Sensor based irrigation with bank filtration saves water and boosts farmer profits

Sensor Based: The installation of a sensor-based irrigation system using bank filtration technology and operated by Web/Mobile app at Sal River near Navelim and Nauta lake in Cortalim, Goa, has reduced water waste in the area while also allowing farmers to monitor irrigation remotely.

The sensors supply the moisture values by only turning on the water motor when there is a genuine requirement for water and turning it off when the moisture level reaches its maximum value. This method reduces water erosion and ensures that the soil quality is maintained throughout the field. The approach has saved time, particularly for daily wage farmers, by allowing them to sell their harvest on the market. It has lowered their labor workload while also benefiting the farmers financially.

Sensor-based irrigation system developed by TERI


The irrigation system was developed by The Energy and Resources Institute (TERI) in partnership with the National Institute of Technology (NIT), Goa, and funded by the Indian government’s Department of Science and Technology (DST) as part of the Demand Driven Mission – Water Technology Initiative.

It uses River Bank Filtration (RBF) technology in conjunction with a sensor-controlled irrigation system to give clean water to farmers for irrigation, making it the first of its kind in the region. RBF extracts water from wells near rivers and lakes to power its operations. Contaminants including bacteria and harmful metals are eliminated by overlapping biological, physical, and chemical processes when river water infiltrates into and flows through riverbed sediments.

We built low-cost RBF wells to treat dirty water from the Sal River near Navelim and the Nauta Lake in Cortalim, Goa, using renewable energy resources (solar-powered pumps) to supply clean water to farmers in off-the-grid locations. Farmers were able to achieve greater crop output by using water with enhanced quality criteria such as reduced turbidity and bacterial load, which was delivered through a systematic pipeline system.

The project is a sustainable strategy for educating farming people with tiny landholdings that are unique to Goa.
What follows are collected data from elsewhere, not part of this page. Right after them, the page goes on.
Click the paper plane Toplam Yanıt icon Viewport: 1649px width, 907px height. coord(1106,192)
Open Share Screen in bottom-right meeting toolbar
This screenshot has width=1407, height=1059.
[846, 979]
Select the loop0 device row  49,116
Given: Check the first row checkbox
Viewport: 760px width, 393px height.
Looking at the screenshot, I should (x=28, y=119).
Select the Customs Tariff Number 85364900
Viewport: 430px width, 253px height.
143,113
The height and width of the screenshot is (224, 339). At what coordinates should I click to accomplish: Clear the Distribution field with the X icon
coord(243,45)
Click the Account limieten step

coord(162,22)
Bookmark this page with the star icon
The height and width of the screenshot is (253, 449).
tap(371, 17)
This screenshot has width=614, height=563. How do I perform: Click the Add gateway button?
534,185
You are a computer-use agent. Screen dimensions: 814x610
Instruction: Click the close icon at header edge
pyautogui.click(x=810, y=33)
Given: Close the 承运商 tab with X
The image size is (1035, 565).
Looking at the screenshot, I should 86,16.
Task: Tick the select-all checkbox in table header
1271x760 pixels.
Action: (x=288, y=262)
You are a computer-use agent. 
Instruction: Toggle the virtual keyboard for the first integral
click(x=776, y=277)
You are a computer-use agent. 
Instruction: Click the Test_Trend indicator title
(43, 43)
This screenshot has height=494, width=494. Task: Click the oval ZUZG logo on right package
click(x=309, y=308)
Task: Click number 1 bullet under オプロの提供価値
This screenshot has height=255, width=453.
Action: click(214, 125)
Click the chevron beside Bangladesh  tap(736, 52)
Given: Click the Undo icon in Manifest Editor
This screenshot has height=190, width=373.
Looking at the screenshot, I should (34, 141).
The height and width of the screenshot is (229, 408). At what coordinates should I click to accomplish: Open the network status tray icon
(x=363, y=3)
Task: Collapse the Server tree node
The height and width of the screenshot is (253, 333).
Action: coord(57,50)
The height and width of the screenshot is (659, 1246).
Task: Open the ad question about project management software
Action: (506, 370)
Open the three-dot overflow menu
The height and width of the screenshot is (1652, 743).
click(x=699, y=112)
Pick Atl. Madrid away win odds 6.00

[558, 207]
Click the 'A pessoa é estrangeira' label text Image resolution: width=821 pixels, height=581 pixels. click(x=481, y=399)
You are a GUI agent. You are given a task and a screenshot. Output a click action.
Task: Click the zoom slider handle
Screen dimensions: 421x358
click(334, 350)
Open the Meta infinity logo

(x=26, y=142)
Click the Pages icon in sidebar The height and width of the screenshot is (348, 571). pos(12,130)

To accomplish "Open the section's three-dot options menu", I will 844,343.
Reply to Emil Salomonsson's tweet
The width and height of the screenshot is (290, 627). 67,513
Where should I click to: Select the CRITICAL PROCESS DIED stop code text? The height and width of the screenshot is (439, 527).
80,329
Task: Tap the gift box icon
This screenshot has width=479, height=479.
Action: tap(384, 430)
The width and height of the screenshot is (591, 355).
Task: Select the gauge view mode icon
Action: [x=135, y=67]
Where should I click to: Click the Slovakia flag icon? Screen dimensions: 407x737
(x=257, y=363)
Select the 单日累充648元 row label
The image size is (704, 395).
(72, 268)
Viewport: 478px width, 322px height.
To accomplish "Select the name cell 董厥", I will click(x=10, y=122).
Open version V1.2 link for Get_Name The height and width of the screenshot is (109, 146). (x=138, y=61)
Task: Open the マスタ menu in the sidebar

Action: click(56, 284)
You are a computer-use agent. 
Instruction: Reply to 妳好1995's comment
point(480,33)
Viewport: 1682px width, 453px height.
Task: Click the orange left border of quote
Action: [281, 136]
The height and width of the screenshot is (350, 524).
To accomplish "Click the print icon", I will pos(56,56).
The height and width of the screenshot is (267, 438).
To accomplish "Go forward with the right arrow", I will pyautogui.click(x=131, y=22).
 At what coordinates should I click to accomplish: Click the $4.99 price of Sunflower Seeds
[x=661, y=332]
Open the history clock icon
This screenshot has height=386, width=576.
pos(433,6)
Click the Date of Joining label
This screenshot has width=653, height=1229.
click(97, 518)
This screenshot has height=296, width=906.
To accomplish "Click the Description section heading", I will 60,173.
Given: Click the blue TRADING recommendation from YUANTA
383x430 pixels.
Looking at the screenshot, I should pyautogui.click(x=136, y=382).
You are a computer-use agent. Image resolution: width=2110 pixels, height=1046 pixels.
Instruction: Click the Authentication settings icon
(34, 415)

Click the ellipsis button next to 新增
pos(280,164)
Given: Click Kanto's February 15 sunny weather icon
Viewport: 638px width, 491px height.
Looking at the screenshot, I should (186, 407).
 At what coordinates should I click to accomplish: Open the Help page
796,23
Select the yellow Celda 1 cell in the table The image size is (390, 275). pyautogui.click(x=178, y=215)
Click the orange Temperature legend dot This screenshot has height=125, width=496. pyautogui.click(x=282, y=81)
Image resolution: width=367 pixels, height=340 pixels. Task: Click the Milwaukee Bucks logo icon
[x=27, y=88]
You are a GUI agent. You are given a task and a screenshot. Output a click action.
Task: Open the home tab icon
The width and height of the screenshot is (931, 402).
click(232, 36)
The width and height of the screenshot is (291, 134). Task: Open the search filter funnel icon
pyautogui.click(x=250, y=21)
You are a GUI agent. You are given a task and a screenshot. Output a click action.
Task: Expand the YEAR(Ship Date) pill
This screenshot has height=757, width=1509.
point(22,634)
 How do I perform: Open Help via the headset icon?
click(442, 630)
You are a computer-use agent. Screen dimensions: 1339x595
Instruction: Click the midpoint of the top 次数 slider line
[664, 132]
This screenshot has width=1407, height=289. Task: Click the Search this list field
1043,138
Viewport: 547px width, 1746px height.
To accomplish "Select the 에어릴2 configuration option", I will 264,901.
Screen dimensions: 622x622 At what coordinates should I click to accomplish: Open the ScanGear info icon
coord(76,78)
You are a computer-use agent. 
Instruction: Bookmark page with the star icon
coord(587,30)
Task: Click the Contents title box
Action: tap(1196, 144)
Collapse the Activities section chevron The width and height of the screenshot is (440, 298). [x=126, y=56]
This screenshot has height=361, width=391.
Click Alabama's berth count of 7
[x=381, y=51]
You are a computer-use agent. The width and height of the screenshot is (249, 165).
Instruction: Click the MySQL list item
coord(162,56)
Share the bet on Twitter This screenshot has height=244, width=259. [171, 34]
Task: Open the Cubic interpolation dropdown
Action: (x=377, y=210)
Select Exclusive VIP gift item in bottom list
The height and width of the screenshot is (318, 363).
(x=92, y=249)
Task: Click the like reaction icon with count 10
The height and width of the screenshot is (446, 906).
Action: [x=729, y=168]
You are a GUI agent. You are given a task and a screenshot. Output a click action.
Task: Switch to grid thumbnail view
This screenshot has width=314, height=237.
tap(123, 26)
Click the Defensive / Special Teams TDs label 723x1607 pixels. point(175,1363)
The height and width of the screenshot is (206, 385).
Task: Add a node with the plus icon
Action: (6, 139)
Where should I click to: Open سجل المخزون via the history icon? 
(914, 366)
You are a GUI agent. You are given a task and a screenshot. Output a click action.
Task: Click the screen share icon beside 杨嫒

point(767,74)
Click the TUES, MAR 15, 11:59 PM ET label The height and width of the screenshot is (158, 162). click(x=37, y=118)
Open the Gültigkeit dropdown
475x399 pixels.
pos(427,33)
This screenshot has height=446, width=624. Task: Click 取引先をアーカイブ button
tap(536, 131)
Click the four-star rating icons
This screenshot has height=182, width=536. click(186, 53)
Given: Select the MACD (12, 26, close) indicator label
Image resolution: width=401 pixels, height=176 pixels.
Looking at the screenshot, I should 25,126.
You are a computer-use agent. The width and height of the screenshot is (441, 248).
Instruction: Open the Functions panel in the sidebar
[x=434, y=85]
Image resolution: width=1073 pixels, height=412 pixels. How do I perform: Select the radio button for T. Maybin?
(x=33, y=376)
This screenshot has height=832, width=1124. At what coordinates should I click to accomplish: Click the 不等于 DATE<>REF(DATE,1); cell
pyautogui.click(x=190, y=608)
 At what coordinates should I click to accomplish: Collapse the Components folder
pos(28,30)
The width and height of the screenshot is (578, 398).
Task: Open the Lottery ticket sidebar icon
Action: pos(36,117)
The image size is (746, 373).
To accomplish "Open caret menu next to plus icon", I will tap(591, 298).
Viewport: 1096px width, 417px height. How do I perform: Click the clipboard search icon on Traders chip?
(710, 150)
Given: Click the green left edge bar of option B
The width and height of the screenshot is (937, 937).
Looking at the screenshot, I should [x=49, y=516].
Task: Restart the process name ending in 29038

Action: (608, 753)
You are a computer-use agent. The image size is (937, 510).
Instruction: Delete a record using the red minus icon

The RBF technology provides a low-cost way to remove huge volumes of impurities, such as suspended particles and microbe attenuation, and ultimately deliver enhanced water quality to the farmer’s community in order to meet their irrigation needs. 

A dissemination workshop was also held, during which the information and technologies were passed over to local ownership by relevant stakeholders, researchers, policymakers, and farmers, and the project has sparked new collaborations for future advances.